Храп. Потом ударило огнем второй раз, Абрам упал в глубокий снег под натиском бесформенной морды и страшной лошадиной груди, покатился, не выпустив винтовки из рук... Стоптанный и смятый, поднялся в жемчужных, рассыпавшихся мухами столбах.
Холода он не почувствовал. Наоборот, по всему телу прошел очень сухой жар, и этот жар уступил место поту до ступней ног. Тогда же Абрам почувствовал, что это обозначает смертельный страх.
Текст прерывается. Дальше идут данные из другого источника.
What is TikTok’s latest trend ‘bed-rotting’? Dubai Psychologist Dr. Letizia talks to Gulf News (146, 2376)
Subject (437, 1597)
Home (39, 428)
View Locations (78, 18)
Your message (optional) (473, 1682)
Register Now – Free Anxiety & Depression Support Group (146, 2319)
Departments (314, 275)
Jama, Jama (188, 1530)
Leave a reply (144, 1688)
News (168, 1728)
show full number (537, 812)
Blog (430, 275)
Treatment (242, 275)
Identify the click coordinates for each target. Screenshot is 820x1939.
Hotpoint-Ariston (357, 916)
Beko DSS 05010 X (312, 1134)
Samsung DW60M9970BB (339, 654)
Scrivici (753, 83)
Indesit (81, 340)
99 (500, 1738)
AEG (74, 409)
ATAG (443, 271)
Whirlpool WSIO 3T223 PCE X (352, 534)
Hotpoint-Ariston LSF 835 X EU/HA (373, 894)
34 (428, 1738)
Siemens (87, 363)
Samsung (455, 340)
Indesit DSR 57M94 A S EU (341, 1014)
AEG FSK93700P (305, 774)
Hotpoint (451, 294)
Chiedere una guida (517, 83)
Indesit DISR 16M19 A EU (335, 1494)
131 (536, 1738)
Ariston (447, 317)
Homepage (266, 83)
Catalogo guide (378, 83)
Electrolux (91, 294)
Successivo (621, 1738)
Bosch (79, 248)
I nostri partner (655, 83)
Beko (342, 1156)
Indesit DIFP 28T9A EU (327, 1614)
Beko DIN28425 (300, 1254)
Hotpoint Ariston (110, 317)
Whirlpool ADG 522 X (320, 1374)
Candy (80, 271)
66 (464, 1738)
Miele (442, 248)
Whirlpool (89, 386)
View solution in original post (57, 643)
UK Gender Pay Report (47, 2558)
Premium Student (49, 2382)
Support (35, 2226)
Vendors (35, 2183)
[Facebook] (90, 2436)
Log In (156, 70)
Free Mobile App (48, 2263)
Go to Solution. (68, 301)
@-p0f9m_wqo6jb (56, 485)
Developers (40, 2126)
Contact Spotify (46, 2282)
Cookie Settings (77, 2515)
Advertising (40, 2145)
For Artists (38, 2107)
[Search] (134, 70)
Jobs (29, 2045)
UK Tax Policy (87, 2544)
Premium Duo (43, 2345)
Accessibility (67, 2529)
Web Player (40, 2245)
Вьюга и он, жаркий страх, залепили ему глаза, так что несколько мгновений он совсем ничего не видал. Черным и холодным косо мело, и проплыли перед глазами огненные кольца.
— Тильки стрельни... стрельни, сучья кровь, — сказал сверху голос, и Абрам понял, что это — голос с лошади.
Тогда он вспомнил почему-то огонь в черной печечке, недописанную акварель на стене — зимний день, дом, чай и тепло. Понял, что случилось именно то нелепое и страшное, что мерещилось, когда Абрам, пугливо и настороженно стоя на посту, представлял себе, глядя в вертящуюся метель. Стрельни? О нет, стрелять он не думал. Абрам уронил винтовку в снег и судорожно вздохнул. Стрелять было бесполезно, морды коней торчали в поредевшем столбе метели, чернела недалеко сторожевая будка, и серой кучей тряпья казались сваленные в груду щиты. Совсем близко показался темный бесформенный второй часовой Стрельцов в остром башлыке, а третий, Щукин, пропал.
— Якого полку? — сипло спросил голос.
Абрам вздохнул, взвел глаза кверху, стремясь, вероятно, глянуть на минутку на небо, но сверху сыпало черным и холодным, винт свивался ввысь — неба там не было никакого.
— Ну, ты мне заговоришь! — сказало тоже с высоты, но с другой стороны, и Абрам чутко тотчас услыхал сквозь гудение вьюги большую сдержанную злобу. Абрам не успел заслониться. Черное и твердое мелькнуло перед лицом, как птица, затем яростная обжигающая боль раздробила ему челюсти, мозг и зубы, и показалось, что в огне треснула вся голова.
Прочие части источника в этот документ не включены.